Tidakkah mereka (orang-orang munafik itu) mengetahui, bahwasanya barang
siapa yang menentang Allah dan Rasul-Nya, maka sesungguhnya neraka
Jahannamlah baginya, dia kekal di dalamnya. Itulah adalah kehinaan yang
besar. Orang-orang munafik itu takut akan diturunkan
terhadap mereka sesuatu surat yang menerangkan apa yang tersembunyi di
dalam hati mereka. Katakanlah kepada mereka, “Teruskanlah ejekan-ejekanmu (terhadap Allah dan Rasul-Nya).”
Sesungguhnya Allah akan menyatakan apa yang kamu takuti. Dan jika kamu
tanyakan kepada mereka (tentang apa yang mereka lakukan itu), tentu
mereka akan menjawab, “Sesungguhnya kami hanya bersenda gurau dan
bermain-main saja”. Katakanlah, “Apakah dengan Allah,
ayat-ayat-Nya dan Rasul-Nya kamu selalu berolok-olok?” Tidak usah kamu
minta maaf, karena kamu kafir sesudah beriman. Jika Kami memaafkan
segolongan dari kamu (lantaran mereka taubat), niscaya Kami akan
mengazab golongan (yang lain) disebabkan mereka adalah orang-orang yang
selalu berbuat dosa.” (QS. At-Taubah: 61-66).
Ayat di atas dengan tegas menyatakan, bahwa orang yang mengolok-olok
Allah SWT, ayat-ayat-Nya serta rasul-Nya dinyatakan kafir. Terlebih lagi
(min babil aula), bila secara sengaja mencela, menjelek-jelekkan, menuduh, menistakan dan sejenisnya, maka tindakan tersebut nyata kufur.
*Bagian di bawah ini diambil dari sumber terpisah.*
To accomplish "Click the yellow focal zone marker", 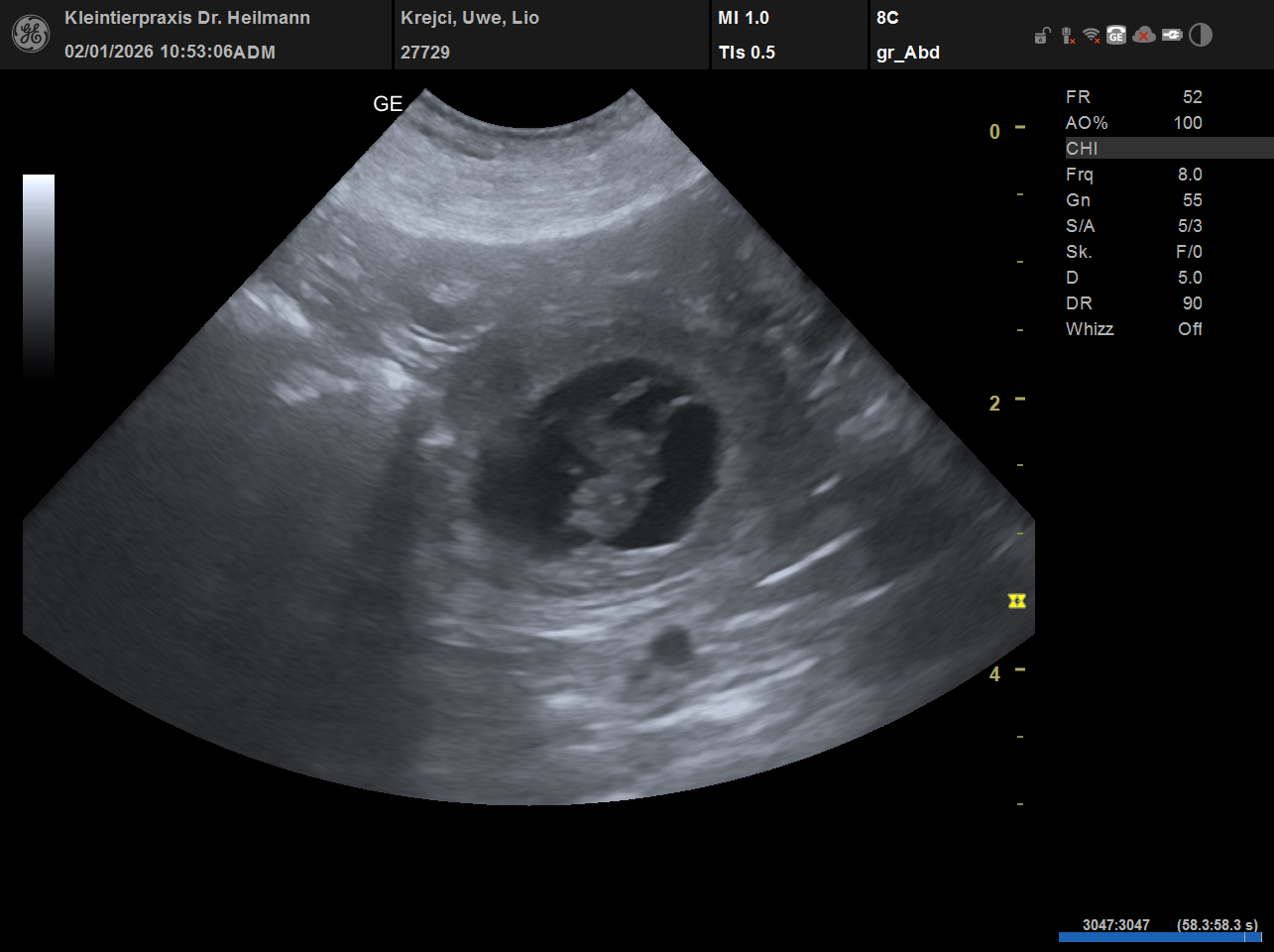I will (1016, 601).
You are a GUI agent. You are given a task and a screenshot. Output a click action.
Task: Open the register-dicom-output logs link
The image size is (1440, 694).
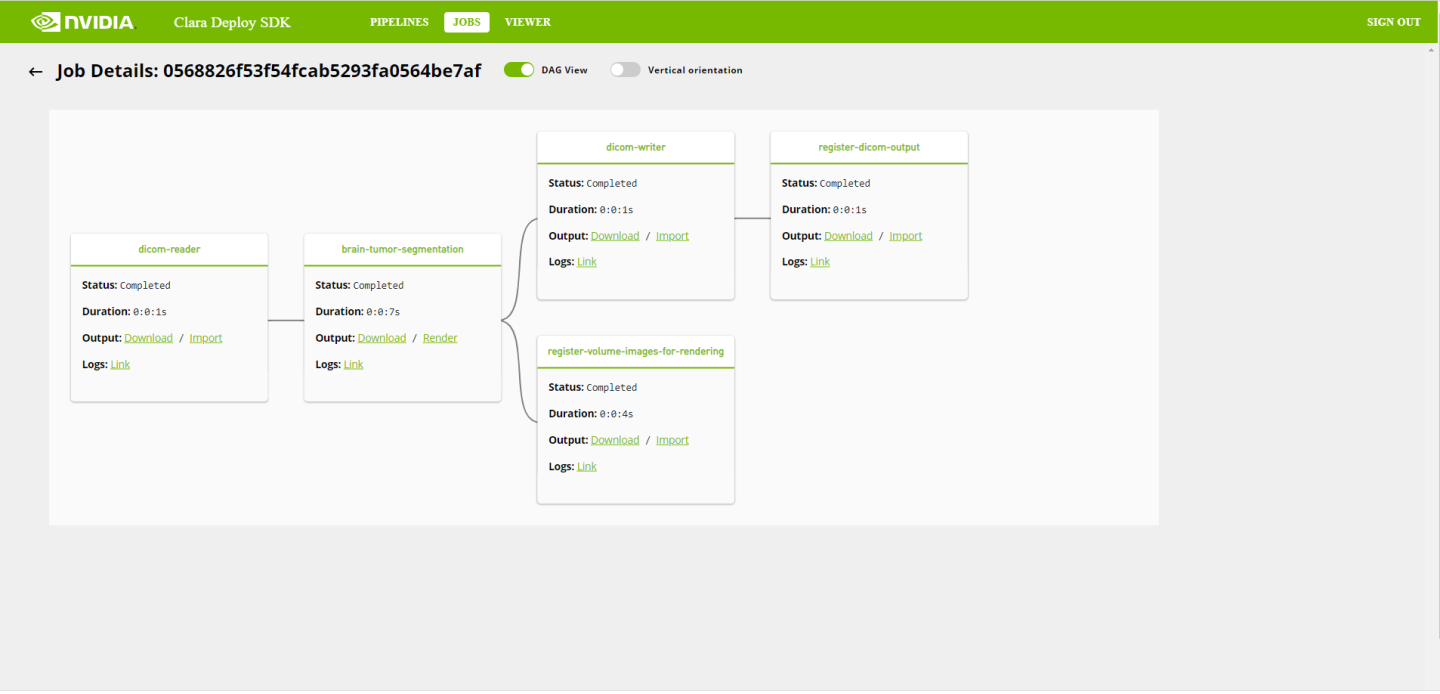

Selain itu, ada beberapa hadits yang terkait dengan masalah ini. Di
antaranya riwayat Abu Dawud dari Amirul Mukminin Ali bin Abi Thalib ra,
yang menyatakan, “Ada seorang wanita Yahudi yang sering mencela dan
menjelek-jelekkan Nabi SAW (oleh karena perbuatannya itu), maka
perempuan itu telah dicekik sampai mati oleh seorang laki-laki. Ternyata
Rasulullah SAW menghalalkan darahnya.” (HR Abu Dawud). Sanad hadis ini dinyatakan jayyid (baik) oleh Syaikh al-Islam Ibn Taimiyah, dan termasuk sejumlah hadits yang dijadikan hujjah oleh Imam Ahmad (Lihat, as-Sharim al-Maslul ‘ala Syatimi ar-Rasul, III/59).
Hadits ini juga memiliki syahid, yakni hadits riwayat Ibn
Abbas yang menyatakan bahwa ada seorang laki-laki buta yang istrinya
senantiasa mencela dan menjelek-jelekkan Nabi SAW. Lelaki itu berusaha
melarang dan memperingatkan agar istrinya tidak melakukannya. Sampai
pada suatu malam istrinya mulai lagi mencela dan menjelek-jelekkan Nabi
SAW. Merasa tidak tahan lagi lelaki itu lalu mengambil kapak kemudian
dia tebaskan ke perut istrinya dan dia hunjamkan dalam-dalam sampai
istrinya itu mati. Keesokan harinya, turun pemberitahuan dari Allah SWT
kepada Rasulullah SAW yang menjelaskan kejadian tersebut. Pada hari itu juga Nabi SAW mengumpulkan kaum Muslim dan bersabda, “Dengan menyebut asma Allah, aku minta orang yang melakukannya, yang sesungguhnya tindakan itu adalah hakku, berberdirilah!” Kemudian (kulihat) lelaki buta itu berdiri dan berjalan dengan meraba-raba sampai dia berada di hadapan Rasulullah SAW. Kemudian ia duduk seraya berkata, ”Akulah suami yang melakukan hal tersebut ya Rasulullah SAW.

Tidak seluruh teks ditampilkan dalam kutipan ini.